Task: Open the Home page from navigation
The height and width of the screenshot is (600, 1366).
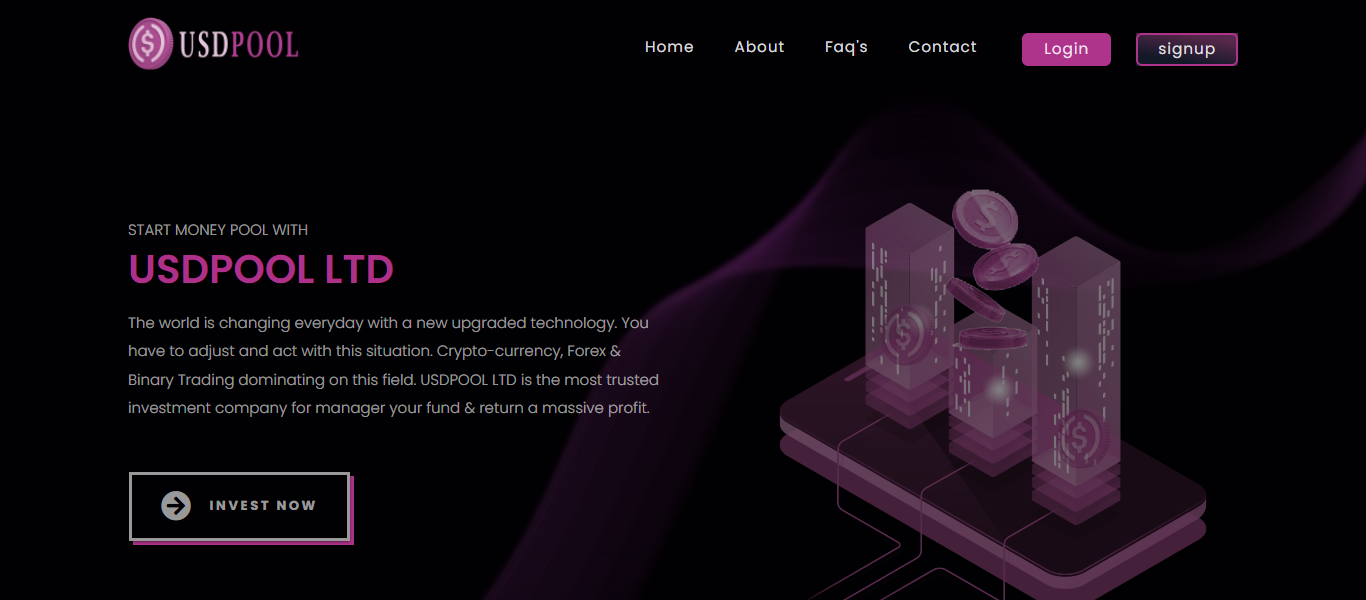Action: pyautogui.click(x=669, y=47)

------------------------

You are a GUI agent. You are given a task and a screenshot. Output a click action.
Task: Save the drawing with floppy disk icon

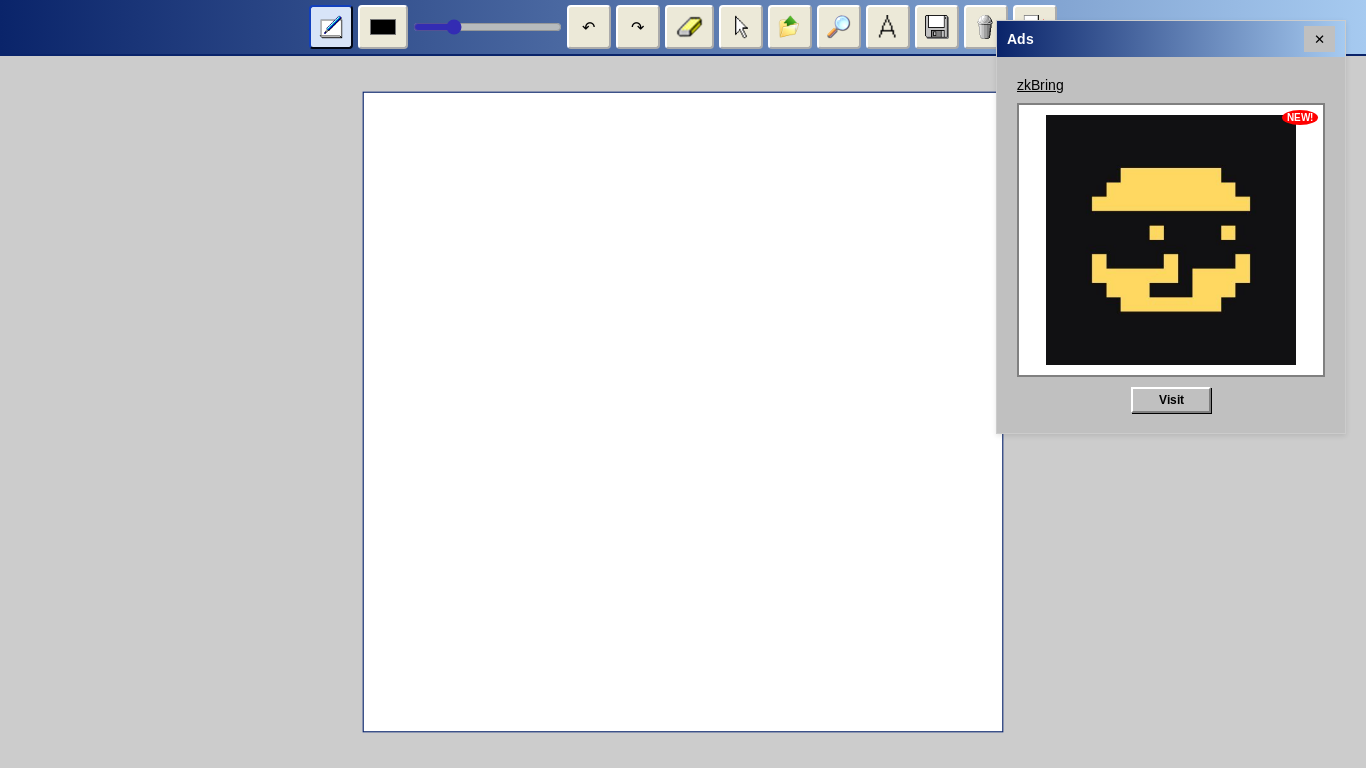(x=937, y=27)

------------------------

*WRITTEN PROBLEM*: List each line of the entries above that contains the string "screenshot", reproducing every such line in full.

*ANSWER TO THE TASK*:
The height and width of the screenshot is (600, 1366).
You are a GUI agent. You are given a task and a screenshot. Output a click action.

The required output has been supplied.